“We don’t see how the departure of the heads of three major business divisions can be viewed as a positive in the middle of an attempted business turnaround,” Stifel analysts wrote in a note. The brokerage downgraded the stock to “hold” from “buy.”
Twitter shares closed down 4.6%, at $17.02 on the New York Stock Exchange. They have plunged 67% since April.The microblogging service’s user base has stubbornly remained just above the 300 million mark for the past year, in part because new users are having trouble figuring out how to use the site.
Dorsey said in July it is “not clear why they should use Twitter.” He has urged more disciplined execution and a simpler service.
He is also battling concerns that Twitter has not defined its role in the burgeoning social media landscape. Some regard it is a media and news service, while others say it is to connect with celebrities or follow live events.

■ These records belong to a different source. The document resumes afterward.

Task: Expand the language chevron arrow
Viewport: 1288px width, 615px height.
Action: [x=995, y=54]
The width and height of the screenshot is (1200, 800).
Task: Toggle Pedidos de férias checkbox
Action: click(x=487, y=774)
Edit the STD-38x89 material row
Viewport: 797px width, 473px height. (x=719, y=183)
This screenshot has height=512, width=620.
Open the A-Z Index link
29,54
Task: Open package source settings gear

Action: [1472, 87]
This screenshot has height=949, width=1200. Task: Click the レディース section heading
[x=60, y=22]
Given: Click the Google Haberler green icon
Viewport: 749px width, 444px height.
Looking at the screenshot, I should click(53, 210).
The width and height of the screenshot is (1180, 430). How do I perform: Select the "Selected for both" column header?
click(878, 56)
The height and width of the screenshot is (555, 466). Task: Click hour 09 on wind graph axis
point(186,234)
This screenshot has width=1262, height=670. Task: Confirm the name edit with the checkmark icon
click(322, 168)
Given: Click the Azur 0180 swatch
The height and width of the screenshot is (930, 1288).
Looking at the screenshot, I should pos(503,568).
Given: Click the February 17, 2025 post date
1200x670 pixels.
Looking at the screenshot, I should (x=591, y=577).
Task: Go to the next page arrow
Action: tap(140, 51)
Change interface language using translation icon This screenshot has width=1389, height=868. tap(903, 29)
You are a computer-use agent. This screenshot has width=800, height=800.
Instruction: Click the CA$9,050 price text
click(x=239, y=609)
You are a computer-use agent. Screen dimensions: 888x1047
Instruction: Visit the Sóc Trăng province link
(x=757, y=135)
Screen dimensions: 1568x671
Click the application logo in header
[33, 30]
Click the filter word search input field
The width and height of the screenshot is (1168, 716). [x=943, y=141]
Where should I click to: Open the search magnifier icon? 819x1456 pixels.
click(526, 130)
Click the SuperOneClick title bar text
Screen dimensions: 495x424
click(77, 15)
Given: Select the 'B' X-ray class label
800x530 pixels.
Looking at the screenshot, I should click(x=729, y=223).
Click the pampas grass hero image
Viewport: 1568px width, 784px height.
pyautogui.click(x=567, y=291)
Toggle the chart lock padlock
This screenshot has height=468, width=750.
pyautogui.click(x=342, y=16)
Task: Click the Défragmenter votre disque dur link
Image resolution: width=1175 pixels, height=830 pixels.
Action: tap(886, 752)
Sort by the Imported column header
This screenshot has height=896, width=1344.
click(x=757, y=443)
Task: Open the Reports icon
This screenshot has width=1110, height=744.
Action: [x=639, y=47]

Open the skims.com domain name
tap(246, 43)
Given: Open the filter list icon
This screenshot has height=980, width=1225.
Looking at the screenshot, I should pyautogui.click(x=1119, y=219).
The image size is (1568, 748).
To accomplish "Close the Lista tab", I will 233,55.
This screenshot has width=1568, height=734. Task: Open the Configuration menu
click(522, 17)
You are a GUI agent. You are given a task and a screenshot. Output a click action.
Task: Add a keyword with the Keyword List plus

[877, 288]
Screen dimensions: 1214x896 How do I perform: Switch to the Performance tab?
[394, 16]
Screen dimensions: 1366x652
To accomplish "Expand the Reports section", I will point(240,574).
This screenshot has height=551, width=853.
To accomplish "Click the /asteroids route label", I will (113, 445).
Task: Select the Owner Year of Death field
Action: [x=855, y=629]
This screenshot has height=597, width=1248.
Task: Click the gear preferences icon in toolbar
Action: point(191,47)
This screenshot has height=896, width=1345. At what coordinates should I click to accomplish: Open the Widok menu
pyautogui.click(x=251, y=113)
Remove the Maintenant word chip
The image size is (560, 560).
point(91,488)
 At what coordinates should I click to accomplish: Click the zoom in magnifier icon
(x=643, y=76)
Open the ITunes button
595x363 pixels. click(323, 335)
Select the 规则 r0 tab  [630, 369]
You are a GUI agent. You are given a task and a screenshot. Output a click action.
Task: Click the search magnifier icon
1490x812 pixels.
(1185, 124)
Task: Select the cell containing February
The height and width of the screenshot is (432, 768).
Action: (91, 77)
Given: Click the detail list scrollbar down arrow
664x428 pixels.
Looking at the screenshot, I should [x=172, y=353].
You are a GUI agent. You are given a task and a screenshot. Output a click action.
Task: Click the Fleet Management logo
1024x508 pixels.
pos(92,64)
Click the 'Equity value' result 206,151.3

The executives leaving the company are media head Katie Jacobs Stanton, product head Kevin Weil, head of engineering Alex Roetter and human resources head Brian “Skip” Schipper, according to a tweet by Dorsey on Sunday night.
Weil will not be replaced and Adam Messinger, chief technology officer, will oversee all engineering and consumer product, design and research, user services and the development platform, called Fabric, according to a Twitter spokesperson.
Dorsey, sometimes heralded as a product visionary, has taken more control over product development since returning to the helm.
Jason Toff, who heads Twitter’s video streaming service Vine, also tweeted that he was leaving Twitter to join Google to work on virtual reality, but Dorsey’s tweets – which included a screenshot of text commending the executives on their time at the company – did not mention him.
The departures of Weil, Stanton and Roetter were noteworthy because all three had been at the company for more than five years, meaning most of former CEO Dick Costolo’s management team is now gone.
Dorsey, who became interim CEO in July and then CEO in October, has called for “bold rethinking,” but has not yet clarified what that means.